The way browser caching works is that when a repeat request for some content is about to be made, and the content is still in the browser cache, it send the date and time the content was previously downloaded to the server as an “If-Modified-Since” field. The server, if it is capable, checks the “If-Modified-Since” field against the time it knows the content was last modified. If the content hasn’t been modified since the “If-Modified-Since” time, the browser sends a “304 Not Modified” response. A 304 response has no content, so it’s a big saving on bandwidth. If the content has been modified, the server sends the new content along with a “Last-Modified” field with the new modification time.
For an example, check Google’s response to a HEAD request for its favicon:
Google server headers for /favicon.ico
You can see it was “Last-Modified” 4 months ago. Something to point out here is the Content-Length of ‘0’ (zero). I think that’s a wrong response by Google’s webserver. The W3’s RFC2616 says:
The metainformation contained in the HTTP headers in response to a HEAD request SHOULD be identical to the information sent in response to a GET request.
If you send the same request to www.google.com as a GET request, the Content-Length is 1150 bytes (28th February 2010) – clearly not identical. Sending Content-Length: 0′ in response to a HEAD request is redundant – the body MUST NOT be returned, so obviously the Content-Length is zero for such messages. Specifying identical Content-Length in a HEAD request is a good idea, as it provides an facility to ‘check’ a resource before it is transferred – in the case of the Content-Length field, HEAD can be thought of as asking “what length is this resource?”.
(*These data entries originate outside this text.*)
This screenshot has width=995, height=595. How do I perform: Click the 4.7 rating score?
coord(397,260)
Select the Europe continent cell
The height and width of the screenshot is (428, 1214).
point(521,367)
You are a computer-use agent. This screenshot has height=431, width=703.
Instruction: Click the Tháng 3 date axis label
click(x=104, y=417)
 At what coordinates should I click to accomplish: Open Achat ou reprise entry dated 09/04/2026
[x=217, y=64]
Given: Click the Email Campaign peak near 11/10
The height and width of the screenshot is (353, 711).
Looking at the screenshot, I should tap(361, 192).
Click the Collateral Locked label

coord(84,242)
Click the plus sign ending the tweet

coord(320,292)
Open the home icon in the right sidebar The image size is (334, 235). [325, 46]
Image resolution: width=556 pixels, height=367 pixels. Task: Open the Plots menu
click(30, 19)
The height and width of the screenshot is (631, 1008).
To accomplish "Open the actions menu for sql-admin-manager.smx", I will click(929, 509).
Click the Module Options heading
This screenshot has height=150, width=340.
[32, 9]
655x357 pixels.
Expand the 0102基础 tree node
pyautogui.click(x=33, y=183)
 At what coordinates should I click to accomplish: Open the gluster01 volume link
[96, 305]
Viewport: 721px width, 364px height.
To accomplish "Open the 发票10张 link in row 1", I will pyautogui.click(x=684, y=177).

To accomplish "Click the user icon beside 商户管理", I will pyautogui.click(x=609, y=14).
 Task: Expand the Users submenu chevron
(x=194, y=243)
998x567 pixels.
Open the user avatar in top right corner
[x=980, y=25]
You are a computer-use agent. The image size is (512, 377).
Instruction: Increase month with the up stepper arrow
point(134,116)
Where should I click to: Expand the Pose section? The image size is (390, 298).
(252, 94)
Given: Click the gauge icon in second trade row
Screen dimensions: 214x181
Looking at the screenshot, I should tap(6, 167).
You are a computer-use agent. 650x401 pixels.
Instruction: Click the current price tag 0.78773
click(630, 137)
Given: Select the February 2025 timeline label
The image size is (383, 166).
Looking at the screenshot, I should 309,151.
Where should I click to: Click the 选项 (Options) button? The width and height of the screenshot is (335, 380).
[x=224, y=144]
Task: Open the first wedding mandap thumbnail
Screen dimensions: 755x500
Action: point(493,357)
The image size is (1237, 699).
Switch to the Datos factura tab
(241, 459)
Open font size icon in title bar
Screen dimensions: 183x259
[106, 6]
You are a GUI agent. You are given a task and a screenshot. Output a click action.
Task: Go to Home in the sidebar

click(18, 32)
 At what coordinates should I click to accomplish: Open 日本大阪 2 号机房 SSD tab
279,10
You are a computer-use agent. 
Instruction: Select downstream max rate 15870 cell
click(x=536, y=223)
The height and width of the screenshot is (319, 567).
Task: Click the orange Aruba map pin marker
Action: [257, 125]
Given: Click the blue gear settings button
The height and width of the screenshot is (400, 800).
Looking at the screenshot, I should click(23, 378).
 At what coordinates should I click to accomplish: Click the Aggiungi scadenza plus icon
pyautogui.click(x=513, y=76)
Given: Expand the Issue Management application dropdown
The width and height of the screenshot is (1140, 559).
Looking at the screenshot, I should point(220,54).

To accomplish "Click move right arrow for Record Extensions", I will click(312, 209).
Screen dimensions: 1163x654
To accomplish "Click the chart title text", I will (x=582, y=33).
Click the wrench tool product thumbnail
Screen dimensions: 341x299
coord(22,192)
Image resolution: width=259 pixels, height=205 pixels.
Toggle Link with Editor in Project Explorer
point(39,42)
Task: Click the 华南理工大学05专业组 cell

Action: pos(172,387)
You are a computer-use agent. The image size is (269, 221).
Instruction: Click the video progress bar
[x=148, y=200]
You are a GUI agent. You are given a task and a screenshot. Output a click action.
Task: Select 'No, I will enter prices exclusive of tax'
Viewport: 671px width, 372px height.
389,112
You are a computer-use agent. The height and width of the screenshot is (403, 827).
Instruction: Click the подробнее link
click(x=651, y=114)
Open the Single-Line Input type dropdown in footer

Sticking with Google, we can fill in the If-Modified-Since field with the day after the Last-Modified date given for the favicon. This is the response when If-Modified-Since is set to ‘Tue, 27 Oct 2009 20:18:44 GMT’:
304 Not Modified response from Google to If-Modified-Since request
See the ‘(Response Status)’ line showing the “304 Not Modified response? Google’s webserver is clearly responding correctly to the If-Modified-Since header field.
Connection: close
Spider.my uses a Java HttpURLConnection, which defaults to a HTTP/1.1 persistent connection. That means that it won’t immediately close it’s connection to a server, in the expectation that it will be used again. When the expectation is valid, a lot of time can be saved in setting up new connections for each subsequent request, greatly improving latency. Try a few requests for big sites’ favicons with Connection: close and without it. If you get similar results to me, you should see the ‘Time to Headers’ figure is about double with ‘Connection: close’ what is is with a persistent connection. It looks to me as though an extra round-trip is needed for non-persistent connections.
Follow redirects
When your browser allows you to type in the name of an URL as just the domain, and then updates the URL bar to say ‘www.example.com/home.html’, chances are that the webserver at example.com has sent a redirect to your browser to say “don’t ask for that, ask for this instead”. Redirects are also very common on sites with forms to update server-side data. If you set “Don’t follow redirects”, you’ll be able to follow the conversation between your browser and a server in much greater detail. The default for the page is to follow redirects, so if you don’t check the box, you’ll only see the final page in the redirect chain.
I’ve just noticed that Java’s HttpUrlConnection doesn’t record the final URL in a redirect, so the page currently reports the requested URL rather than the URL that finally produced the response (in the case redirect-following is selected). That’s a job for the next update!